== PASSAGE TO READ ==
........

From Terminal Chaos to Crystal Clarity: Migrating Your Claude Code Workflow

You’re already using Claude Code. You’ve got the CLI installed, you know how to start a session, and you’ve built real things with it. But your setup has grown organically, and “organically” is a polite word for what’s happening in your terminal.

Maybe you have seven iTerm2 tabs open, three of which are Claude Code sessions you forgot about. Maybe you accidentally ran a Claude session in the wrong project directory last week and it edited the wrong files. Maybe you lost a two-hour conversation because you closed a tab.

If that’s your setup, you can go from chaos to something structured in about ten minutes.

Step 1: Take stock of what you’re juggling

Before changing anything, take stock of your current setup. If you’re using Claude Code regularly, you’re probably managing:

  • 2-5 active projects they rotate between during a week
  • Multiple Claude sessions per project (one for features, one for tests, one for debugging)

........

== TASK GOAL ==
Pick up the article on migrating a Claude Code workflow right after its last bullet point and keep writing in the same voice.

........

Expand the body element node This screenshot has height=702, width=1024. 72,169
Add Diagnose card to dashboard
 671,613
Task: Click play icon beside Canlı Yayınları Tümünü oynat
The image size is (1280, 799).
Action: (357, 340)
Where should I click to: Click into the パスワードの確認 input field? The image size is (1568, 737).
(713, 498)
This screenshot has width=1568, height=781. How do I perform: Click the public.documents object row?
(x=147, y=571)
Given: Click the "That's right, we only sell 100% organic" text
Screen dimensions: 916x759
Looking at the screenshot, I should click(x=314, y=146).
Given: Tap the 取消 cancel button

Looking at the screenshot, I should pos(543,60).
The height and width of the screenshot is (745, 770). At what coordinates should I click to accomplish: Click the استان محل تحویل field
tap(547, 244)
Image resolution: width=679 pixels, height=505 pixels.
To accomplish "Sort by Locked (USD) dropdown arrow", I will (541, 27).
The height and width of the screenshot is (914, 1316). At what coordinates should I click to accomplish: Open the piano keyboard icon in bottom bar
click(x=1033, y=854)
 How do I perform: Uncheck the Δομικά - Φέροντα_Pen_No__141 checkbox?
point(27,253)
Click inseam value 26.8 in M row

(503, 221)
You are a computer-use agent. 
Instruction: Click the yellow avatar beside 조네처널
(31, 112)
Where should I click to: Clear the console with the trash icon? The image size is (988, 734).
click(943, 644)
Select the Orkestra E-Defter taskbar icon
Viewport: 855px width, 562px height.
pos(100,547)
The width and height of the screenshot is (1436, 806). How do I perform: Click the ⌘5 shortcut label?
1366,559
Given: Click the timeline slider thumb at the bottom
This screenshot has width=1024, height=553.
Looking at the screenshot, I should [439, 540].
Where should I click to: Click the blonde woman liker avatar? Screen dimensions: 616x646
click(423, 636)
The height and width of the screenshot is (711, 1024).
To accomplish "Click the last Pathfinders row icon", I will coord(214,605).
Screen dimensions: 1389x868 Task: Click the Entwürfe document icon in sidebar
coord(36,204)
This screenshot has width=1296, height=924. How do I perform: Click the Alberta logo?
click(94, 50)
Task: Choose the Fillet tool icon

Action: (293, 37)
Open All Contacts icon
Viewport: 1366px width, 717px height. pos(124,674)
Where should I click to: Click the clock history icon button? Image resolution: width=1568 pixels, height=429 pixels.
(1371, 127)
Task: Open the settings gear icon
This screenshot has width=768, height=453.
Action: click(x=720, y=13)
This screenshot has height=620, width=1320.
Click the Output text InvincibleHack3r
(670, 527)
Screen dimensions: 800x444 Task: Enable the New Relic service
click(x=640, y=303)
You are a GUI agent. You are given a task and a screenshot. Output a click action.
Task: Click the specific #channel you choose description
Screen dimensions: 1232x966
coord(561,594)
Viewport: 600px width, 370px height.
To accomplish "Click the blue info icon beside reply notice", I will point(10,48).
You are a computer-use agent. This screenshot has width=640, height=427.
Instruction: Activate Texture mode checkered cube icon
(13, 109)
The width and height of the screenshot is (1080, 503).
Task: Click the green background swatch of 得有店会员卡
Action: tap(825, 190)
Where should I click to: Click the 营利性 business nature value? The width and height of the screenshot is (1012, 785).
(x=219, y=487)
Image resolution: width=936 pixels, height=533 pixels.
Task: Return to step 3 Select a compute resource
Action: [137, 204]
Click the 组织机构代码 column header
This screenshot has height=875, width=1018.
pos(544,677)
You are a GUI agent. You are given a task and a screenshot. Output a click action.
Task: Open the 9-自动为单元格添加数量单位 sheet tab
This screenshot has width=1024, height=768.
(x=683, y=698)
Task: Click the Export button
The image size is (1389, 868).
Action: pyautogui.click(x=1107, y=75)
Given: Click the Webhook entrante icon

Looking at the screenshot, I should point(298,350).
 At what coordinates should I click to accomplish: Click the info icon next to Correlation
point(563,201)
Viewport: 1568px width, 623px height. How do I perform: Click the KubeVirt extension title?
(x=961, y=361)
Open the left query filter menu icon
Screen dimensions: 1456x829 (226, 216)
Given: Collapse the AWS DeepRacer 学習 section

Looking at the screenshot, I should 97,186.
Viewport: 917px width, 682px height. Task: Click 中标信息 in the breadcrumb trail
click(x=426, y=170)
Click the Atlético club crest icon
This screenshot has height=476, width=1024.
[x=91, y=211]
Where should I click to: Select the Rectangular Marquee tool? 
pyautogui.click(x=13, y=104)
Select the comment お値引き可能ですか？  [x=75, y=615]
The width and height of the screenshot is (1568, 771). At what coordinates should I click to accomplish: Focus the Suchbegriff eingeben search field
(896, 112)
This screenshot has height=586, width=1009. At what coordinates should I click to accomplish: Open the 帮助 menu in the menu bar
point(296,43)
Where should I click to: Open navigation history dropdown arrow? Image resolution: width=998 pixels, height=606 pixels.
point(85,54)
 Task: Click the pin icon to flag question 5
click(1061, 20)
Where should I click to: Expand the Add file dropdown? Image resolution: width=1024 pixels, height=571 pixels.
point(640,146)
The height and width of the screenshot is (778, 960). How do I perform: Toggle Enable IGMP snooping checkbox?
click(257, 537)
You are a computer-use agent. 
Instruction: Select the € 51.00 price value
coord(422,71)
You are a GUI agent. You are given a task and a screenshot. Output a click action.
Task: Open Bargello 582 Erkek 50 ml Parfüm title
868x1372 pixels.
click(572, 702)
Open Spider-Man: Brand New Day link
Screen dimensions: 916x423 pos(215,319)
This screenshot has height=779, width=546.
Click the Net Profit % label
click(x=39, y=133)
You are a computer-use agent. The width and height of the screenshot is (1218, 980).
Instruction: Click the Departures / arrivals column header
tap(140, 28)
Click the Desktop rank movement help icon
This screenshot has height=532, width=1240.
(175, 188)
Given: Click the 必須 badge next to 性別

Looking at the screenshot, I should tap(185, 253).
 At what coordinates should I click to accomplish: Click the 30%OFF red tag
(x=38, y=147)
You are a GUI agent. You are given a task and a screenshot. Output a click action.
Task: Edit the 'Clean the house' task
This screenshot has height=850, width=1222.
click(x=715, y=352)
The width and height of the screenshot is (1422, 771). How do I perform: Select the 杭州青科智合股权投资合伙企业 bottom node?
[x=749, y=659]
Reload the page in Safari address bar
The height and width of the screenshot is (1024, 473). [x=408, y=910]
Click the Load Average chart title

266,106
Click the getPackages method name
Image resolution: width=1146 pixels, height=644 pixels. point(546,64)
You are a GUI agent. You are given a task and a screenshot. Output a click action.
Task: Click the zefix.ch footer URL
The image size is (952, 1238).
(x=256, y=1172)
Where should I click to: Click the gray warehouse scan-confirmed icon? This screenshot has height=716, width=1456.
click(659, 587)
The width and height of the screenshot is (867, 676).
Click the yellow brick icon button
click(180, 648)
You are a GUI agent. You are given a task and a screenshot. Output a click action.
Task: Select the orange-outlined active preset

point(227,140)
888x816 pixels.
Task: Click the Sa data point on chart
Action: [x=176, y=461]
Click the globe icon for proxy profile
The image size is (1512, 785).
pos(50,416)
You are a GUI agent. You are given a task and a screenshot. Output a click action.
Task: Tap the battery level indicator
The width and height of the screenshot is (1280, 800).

........

== EXERCISE RESULT ==
  • Different API keys for personal vs. work vs. client projects
  • Project-specific context like MCP server configs or CLAUDE.md files

If you’re doing all of this in a generic terminal, you’re spending real mental overhead remembering which tab is which, which directory you’re in, and which API key is active. That overhead compounds every time you switch projects.

Step 2: Install Crystl and create your first gem

Sign up and download Crystl from crystl.dev/login. It’s free — no trial timer.

Once it’s running, create your first gem. A gem is Crystl’s unit of project organization. Point it at your project directory, give it a name, and you’ve got a dedicated workspace for that project.

Each gem lives in the Crystal Rail, the navigation bar on the side of your screen. You’ll see it immediately — one click to switch between projects instead of hunting through tabs. Learn more about gems and the Crystal Rail.

Start with your most active project. You can add the rest later.

Step 3: Set up your shards

Within your gem, create shards — terminal sessions tied to that project. The naming matters here. Instead of “Tab 4” and “Tab 7,” you can name shards by what they do:

  • “Feature work”
  • “Tests”
  • “Bug investigation”
  • “Refactor”

Each shard starts in your gem’s project directory automatically. No more cd-ing to the right folder and hoping you’re in the right place.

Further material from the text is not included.